8 апреле 1941 года случились два события, которые должны были несколько умерить подозрительность Госдепартамента. Министр иностранных дел Японии Мацуока тайно встретился в Москве с американским послом Лоуренсом Стейнхардом, чтобы попытаться убедить его в том, сколь важно улучшить отношения между двумя странами. В основе текущих разногласий лежал китайский вопрос, и Мацуока высказал предположение, что Япония может пойти на заключение справедливого мира с китайским правительством Чан Кайши. Однако в свою очередь Япония хотела бы получить от Соединенных Штатов обещание содействовать достижению этого мира. Но если Китай отвергнет это предложение, Япония вправе будет ожидать, что США умоют руки в китайском инциденте. Стейнхард был поражен откровенностью Мацуоки и спешно отправил в Вашингтон изложение этой беседы.
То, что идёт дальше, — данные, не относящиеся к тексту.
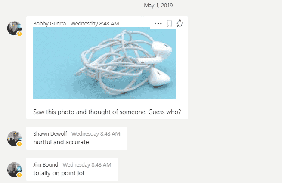Select the Jim Bound sender name

tap(46, 164)
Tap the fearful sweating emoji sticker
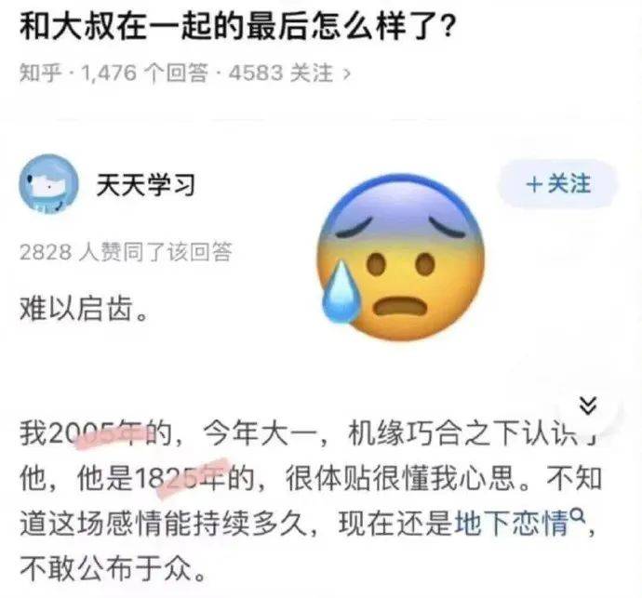 point(401,258)
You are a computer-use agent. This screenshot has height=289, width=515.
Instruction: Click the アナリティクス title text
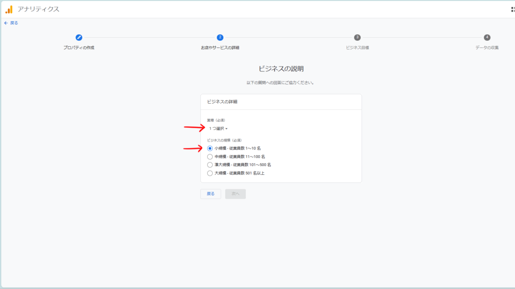point(38,9)
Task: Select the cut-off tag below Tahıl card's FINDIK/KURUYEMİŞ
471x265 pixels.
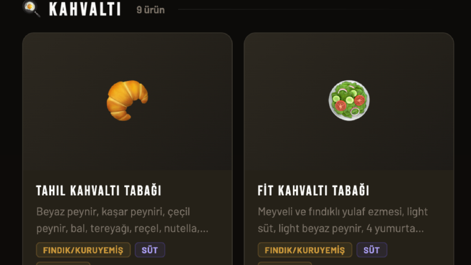Action: [x=63, y=263]
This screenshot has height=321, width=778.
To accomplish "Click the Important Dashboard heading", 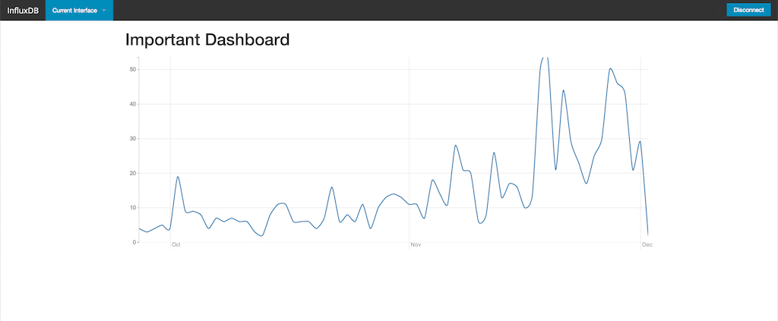I will (207, 39).
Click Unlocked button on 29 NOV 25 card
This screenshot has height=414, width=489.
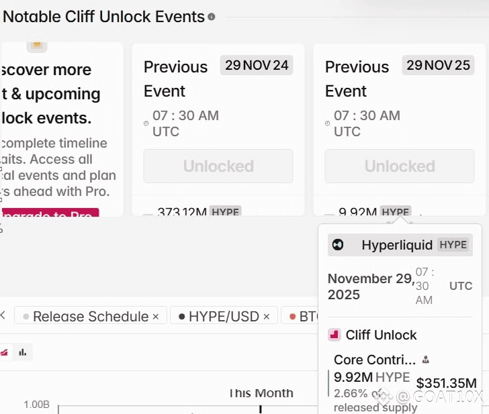(400, 166)
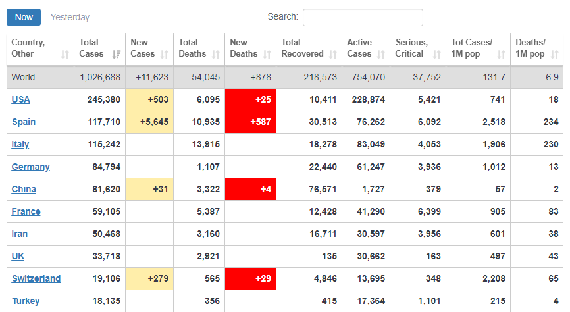Click the Switzerland link
The width and height of the screenshot is (570, 312).
[36, 278]
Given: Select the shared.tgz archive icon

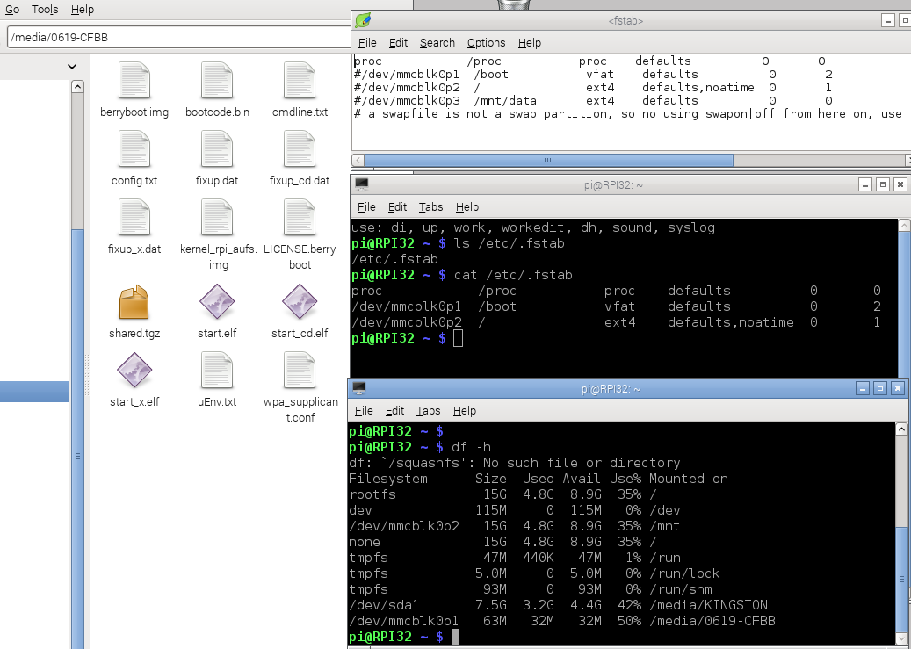Looking at the screenshot, I should (x=134, y=304).
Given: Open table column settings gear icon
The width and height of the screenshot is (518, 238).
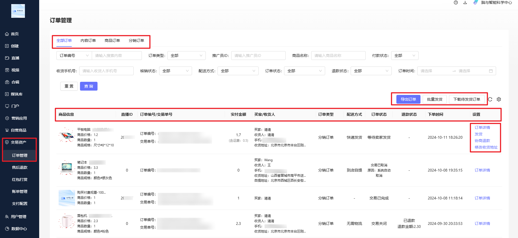Looking at the screenshot, I should (x=499, y=99).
9 апреля 1941 года группа частных граждан обеих стран представила Госдепартаменту план сохранения мира. План этот, составленный в сотрудничестве с Номурой и получивший его одобрение, основывался на японских гарантиях целостности китайской территории и экономической интеграции в обмен на признание Китаем марионеточного режима государства Манчжоу-Го. Он включал в себя и вывод японских войск из Китая и, соответственно, восстановление традиционной американской политики открытых дверей. Япония также торжественно обещала не вмешиваться в европейскую войну, если только ее партнеры по тройственному пакту – Германия и Италия, не станут объектами нападения со стороны Соединенных Штатов. Более того, японцы уже давно не принимали всерьез свои обязательства по этому пакту и ясно дали понять американским представителям, что они охотно сделали бы этот документ чистой формальностью по типу: «не отменяется, но не применяется», если бы убедились, что Соединенные Штаты серьезно настроены на мирные переговоры.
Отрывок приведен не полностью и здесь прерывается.